Même s'il s'en trouvera pour déplorer le fait que la sanction - deux matchs - ne soit pas plus sévère, la Ligue nationale de hockey a pris la bonne décision en suspendant Alexander Ovechkin pour sa dernière incartade.

Dommage que le bon sens ne prévale pas plus souvent chez ses dirigeants.

Ovechkin, comme c'est malheureusement son habitude, a fait preuve d'une insouciance dangereuse, dimanche, en propulsant Brian Campbell dans la bande par derrière, alors que le défenseur des Blackhawks n'était même plus en possession de la rondelle. Campbell s'est fracturé une clavicule et des côtes et pourrait rater le reste de la saison.

Le préfet de discipline de la Ligue, Colin Campbell, ne pouvait en toute décence absoudre Ovechkin après avoir imposé une suspension de quatre matchs à Maxim Lapierre pour un geste similaire à l'endroit de l'attaquant Scott Nichol, des Sharks de San Jose, il y a 10 jours.

Le hic, évidemment, c'est qu'entre-temps, Colin Campbell a passé l'éponge sur le coup d'épaule vicieux et dangereux de Matt Cooke à la tête de Marc Savard.

Le centre des Bruins, victime d'une grave commotion cérébrale, nage dans le cirage depuis plus d'une semaine et ne reviendra vraisemblablement pas au jeu avant la saison prochaine.

(Cooke, lui, aura l'occasion de se faire réarranger le portrait dès jeudi soir, quand les Penguins seront de passage à Boston. Coïncidence, le match sera précédé d'un hommage aux Big, Bad, Bruins des années 70. De quoi, sûrement, donner des idées aux hommes de Claude Julien...)

Il y a une différence entre les deux affaires. Ovechkin a donné de la bande, une infraction claire et nette dans le livre des règlements de la LNH. Cooke, un joueur détestable qui a un casier long comme le bras, n'a contrevenu à aucune règle spécifique.

Dans la logique tordue de la LNH, le coup d'épaule à la tête de Savard était 100% cachère. Qu'importe que l'attaquant des Bruins n'ait eu aucune chance de se protéger, le coup venant de son côté aveugle: Cooke a frappé avec l'épaule, ses patins n'ont jamais quitté la glace et Savard venait tout juste de se débarrasser de la rondelle.

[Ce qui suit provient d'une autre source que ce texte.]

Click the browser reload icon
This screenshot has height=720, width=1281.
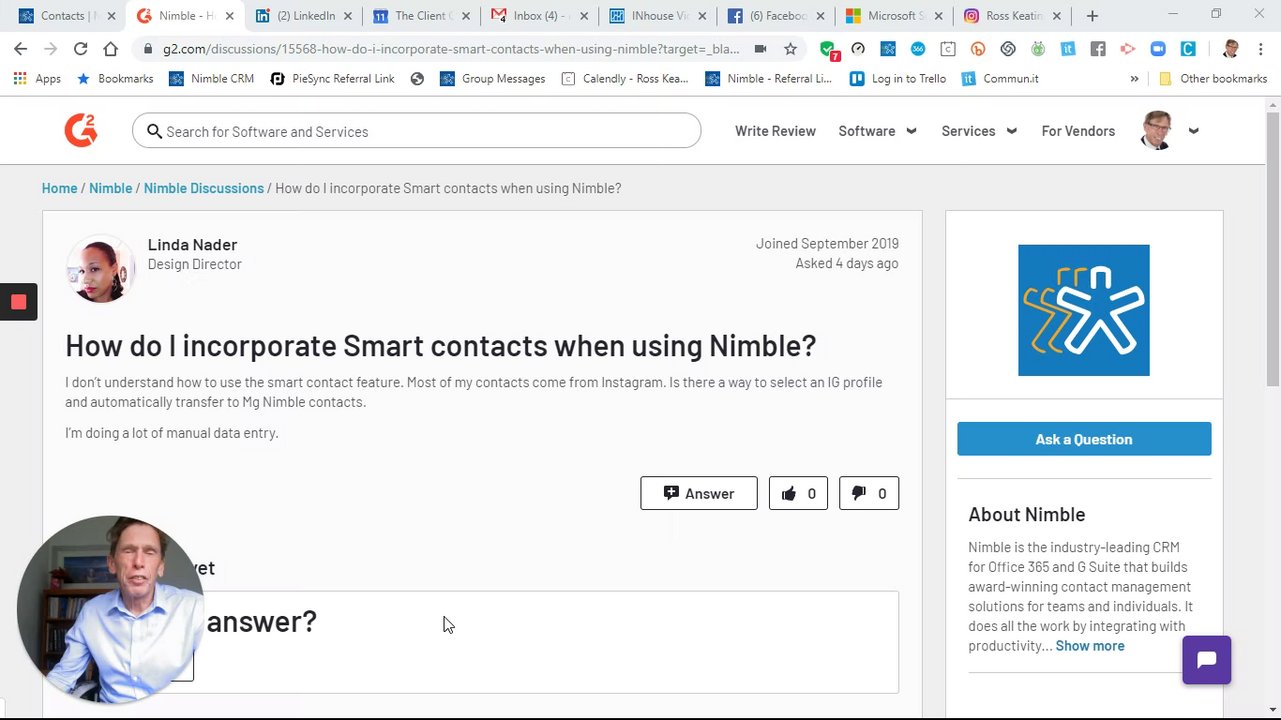[80, 49]
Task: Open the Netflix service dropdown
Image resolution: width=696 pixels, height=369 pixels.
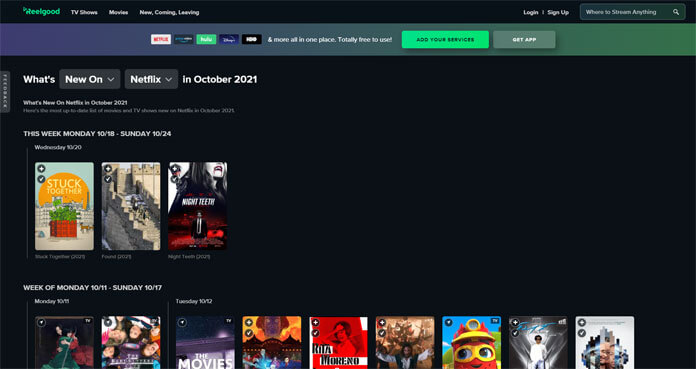Action: click(151, 79)
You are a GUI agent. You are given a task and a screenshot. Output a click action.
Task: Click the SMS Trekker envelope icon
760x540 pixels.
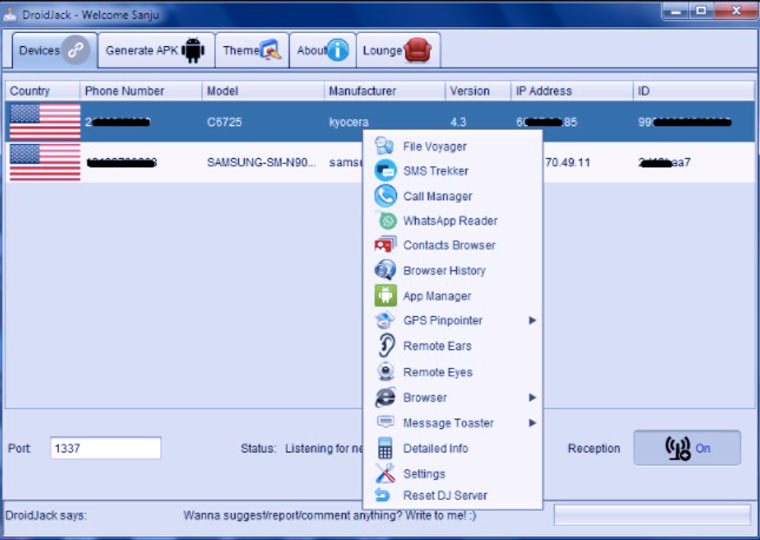[385, 171]
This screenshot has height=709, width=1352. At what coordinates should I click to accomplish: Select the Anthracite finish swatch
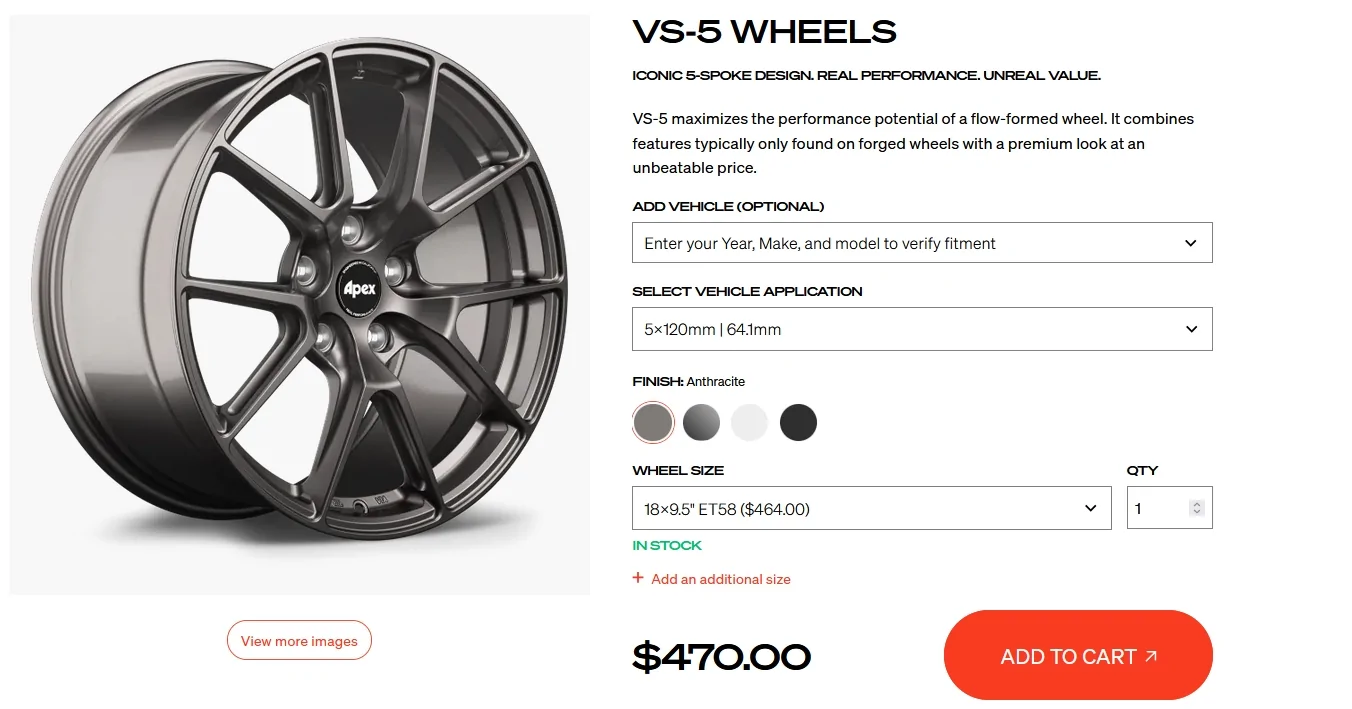point(653,422)
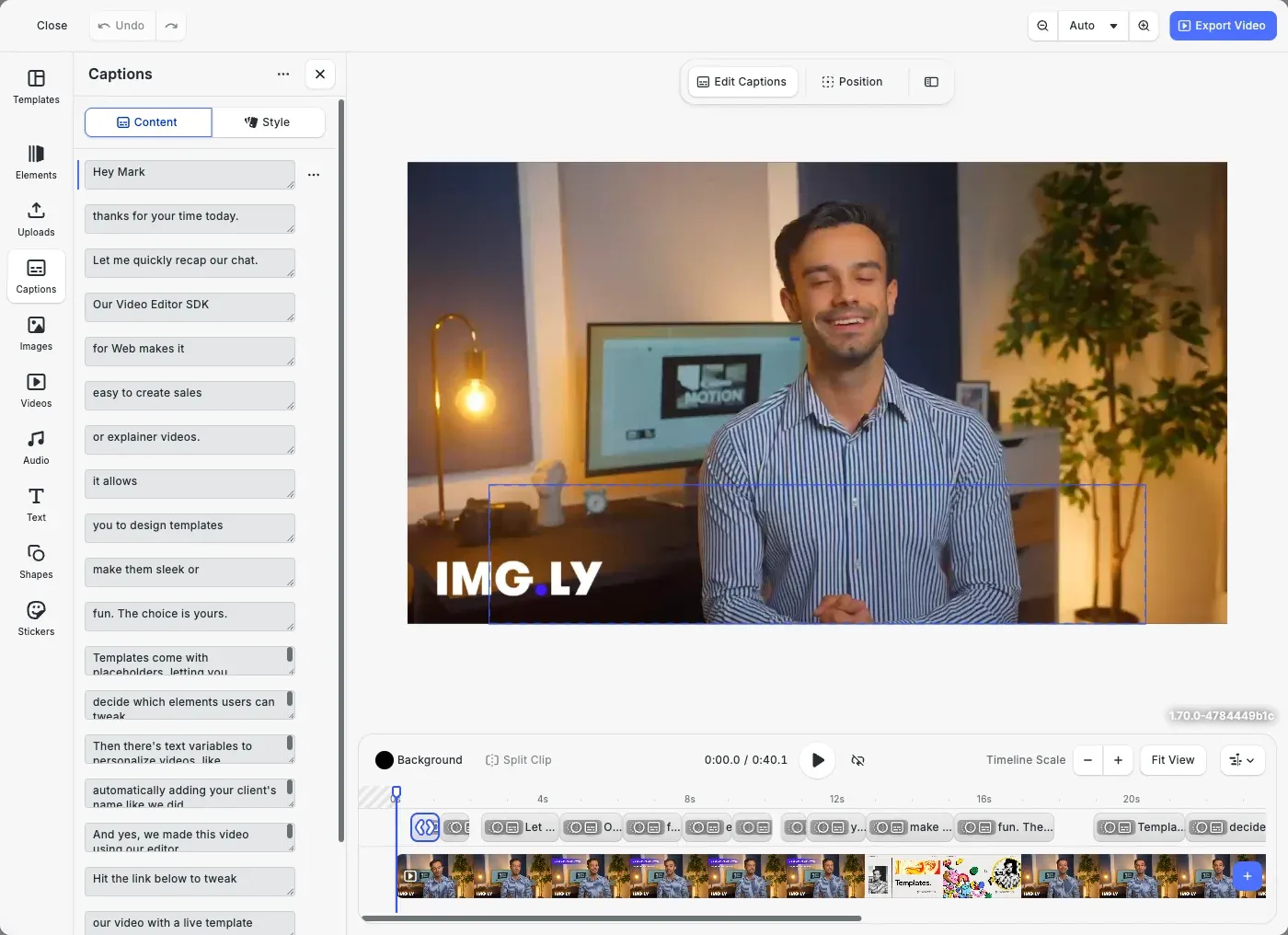
Task: Select the Edit Captions tab
Action: [x=742, y=81]
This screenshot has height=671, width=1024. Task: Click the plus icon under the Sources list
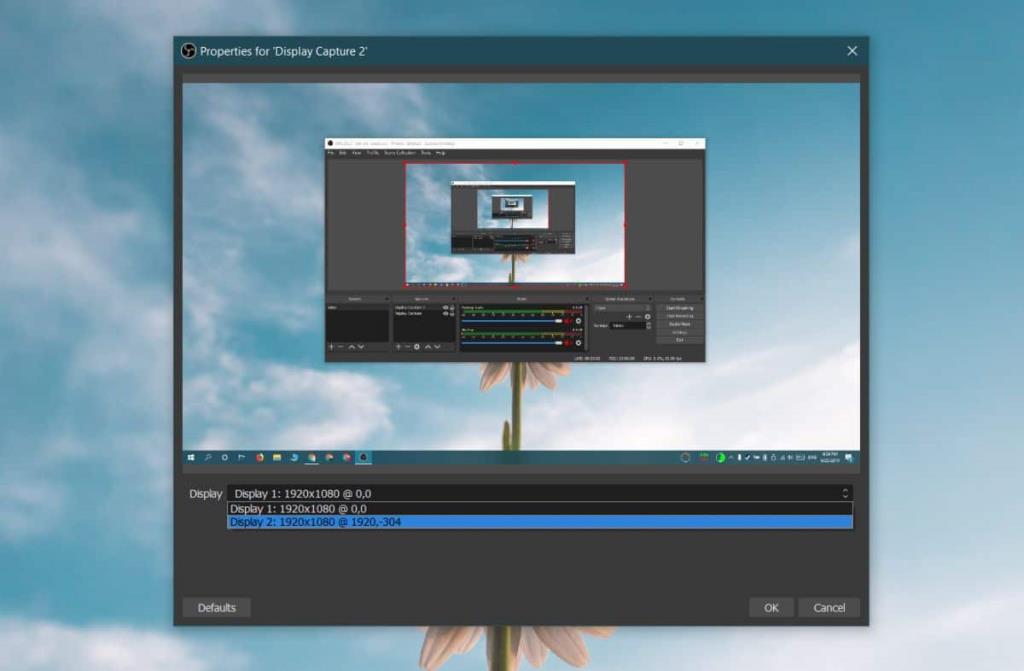(397, 347)
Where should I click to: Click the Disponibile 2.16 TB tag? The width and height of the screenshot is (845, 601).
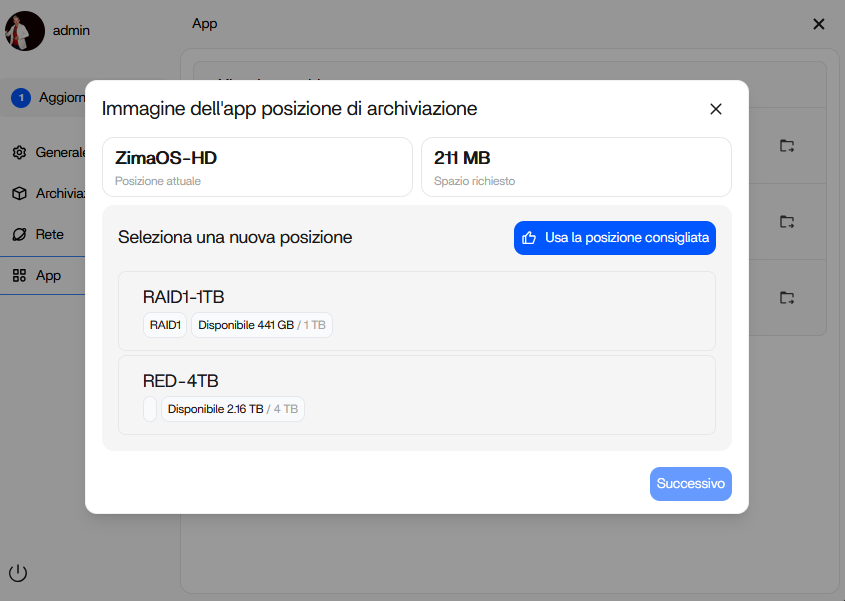click(232, 409)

Une frappe «chirurgicale», destinée à plaire aux Mike Milbury et autres dinosaures de ce monde, qui raffolent de ce genre de «good, clean hockey hit», comme ils disent.

On aurait pu croire que le coup aurait aussi plu à Don Cherry. Après tout, les vidéos «Rock'em, Sock'em», c'est lui. Mais non. Le vieux coach a passé Cooke et la LNH dans le tordeur, samedi, dans sa chronique hebdomadaire à Hockey Night in Canada. On peut bien soupçonner Cherry de partisannerie parce que la victime portait l'uniforme de ses Bruins adorés. Mais il avait raison sur un point: la LNH aurait pu et aurait dû sévir à l'endroit de Cooke au motif qu'il a délibérément blessé un adversaire (article 21 du règlement).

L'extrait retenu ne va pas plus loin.